======== Excerpt provided ========

Vacuum Cleaner Speed

Thread Starter

AlbertHall

Joined Jun 4, 2014
12,343
I have noticed that when the hose of a standard domestic vacuum cleaner is blocked it sounds like the motor speeds up.
Does it really speed up?
And why isn't it running more slowly as it has more work to do?
 

MaxHeadRoom

Joined Jul 18, 2013
28,617
Sounds like another recent thread!;)
A vacuum motor has a impeller type fan and when the inlet or oulet is blocked on this kind of mechanism it reduces the load, in the case of the vacuum, being mainly Universal motors, which operate in a runaway condition the only thing that limits rpm is windage, load, friction.
Any reduction in current also causes the series field to reduce and a speed increase occurs.
In the case of an induction motor, for e.g. blocking the outlet of say a fluid pump with a impeller causes a drop in current and off loads the motor.
A different kind of pump the result is opposite, say in a gear pump, where blocking the outflow will cause Increase in current.
http://forum.allaboutcircuits.com/threads/3-hp-3-phase-motor-problems.132043/
Max.
 
Last edited:

MrChips

Joined Oct 2, 2009
30,706
I have noticed that when the hose of a standard domestic vacuum cleaner is blocked it sounds like the motor speeds up.
Does it really speed up?
And why isn't it running more slowly as it has more work to do?
One may think that when the hose is blocked the motor has to work harder.

======== Data shown ========

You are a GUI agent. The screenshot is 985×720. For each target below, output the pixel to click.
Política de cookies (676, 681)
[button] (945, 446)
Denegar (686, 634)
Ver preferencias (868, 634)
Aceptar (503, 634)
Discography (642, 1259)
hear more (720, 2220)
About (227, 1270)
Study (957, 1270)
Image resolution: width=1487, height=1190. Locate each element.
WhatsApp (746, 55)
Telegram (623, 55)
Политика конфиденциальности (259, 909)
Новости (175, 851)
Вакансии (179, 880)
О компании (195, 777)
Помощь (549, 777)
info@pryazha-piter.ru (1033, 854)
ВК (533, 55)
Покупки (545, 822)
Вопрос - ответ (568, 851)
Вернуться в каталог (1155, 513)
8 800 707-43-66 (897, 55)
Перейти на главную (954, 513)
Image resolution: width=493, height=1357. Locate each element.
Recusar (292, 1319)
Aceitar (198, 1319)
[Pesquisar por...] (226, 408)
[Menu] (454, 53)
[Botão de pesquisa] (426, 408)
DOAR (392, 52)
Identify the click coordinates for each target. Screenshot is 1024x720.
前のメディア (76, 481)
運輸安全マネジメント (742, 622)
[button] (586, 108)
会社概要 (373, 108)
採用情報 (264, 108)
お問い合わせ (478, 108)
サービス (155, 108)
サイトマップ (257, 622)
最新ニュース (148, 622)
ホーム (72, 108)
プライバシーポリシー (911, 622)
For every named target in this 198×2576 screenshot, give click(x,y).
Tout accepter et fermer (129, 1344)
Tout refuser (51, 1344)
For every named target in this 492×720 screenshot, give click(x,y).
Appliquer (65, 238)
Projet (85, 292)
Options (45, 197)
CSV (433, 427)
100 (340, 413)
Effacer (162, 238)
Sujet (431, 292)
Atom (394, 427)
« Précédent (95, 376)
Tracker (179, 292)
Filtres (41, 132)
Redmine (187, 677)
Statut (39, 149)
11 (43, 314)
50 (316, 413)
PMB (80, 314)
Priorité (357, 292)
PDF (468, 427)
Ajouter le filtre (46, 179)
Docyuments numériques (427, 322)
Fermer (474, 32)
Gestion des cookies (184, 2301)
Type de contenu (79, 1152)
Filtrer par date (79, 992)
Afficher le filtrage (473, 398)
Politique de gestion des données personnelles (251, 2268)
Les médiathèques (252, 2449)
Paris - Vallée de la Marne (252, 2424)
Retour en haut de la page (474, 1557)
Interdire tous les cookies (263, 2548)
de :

========

» What you will do
a) In the vacuum cleaner thread, what kind of motor does MaxHeadRoom say vacuum cleaners mainly use?
b) Write the next part of the vacuum cleaner thread, picking up after the final sentence of its last post.
The items have no connection to the vacuum cleaner thread.

» Outputs by task
a) Mainly universal motors.

b)
Not so. When the hose is blocked the air pressure that the impeller is working against decreases. There are fewer air molecules that the impeller has to bat around.

I work with high vacuum systems. It took me awhile to wrap my head around how turbo pumps work. They literally have to strike a molecule out of the end-zone, so to speak, (or over the boundary. It's simple cricket, shall we say).
 

crutschow

Joined Mar 14, 2008
34,280
The vacuum cleaner motor does work to move the air through the hoses and the impeller pump.
When the hose is blocked, it's moving no air through the hoses, creating a maximum vacuum in the pump, so the thinner air just circulates round and round in the impeller chamber, which requires less motor torque and it speeds up.
 

Glenn Holland

Joined Dec 26, 2014
703
Interesting that tornadoes have the same behavior as a vacuum cleaner fan where the rotating funnel cloud (and the core of the thunderstorm) move air by centrifugal force.

If a funnel cloud has not made contact with the ground, the surrounding air can flow into the end of the funnel and upward into the rotating core of the parent thunderstorm. This requires that energy be taken from the rotation of the funnel to accelerate the air mass. However, if the funnel makes contact with the ground and this blocks the inward air flow, the rotation (and the angular wind speed) will speed up.

Therefore, tornadoes that have been on the ground for a long time will inherently have more destructive power than one that has just touched down.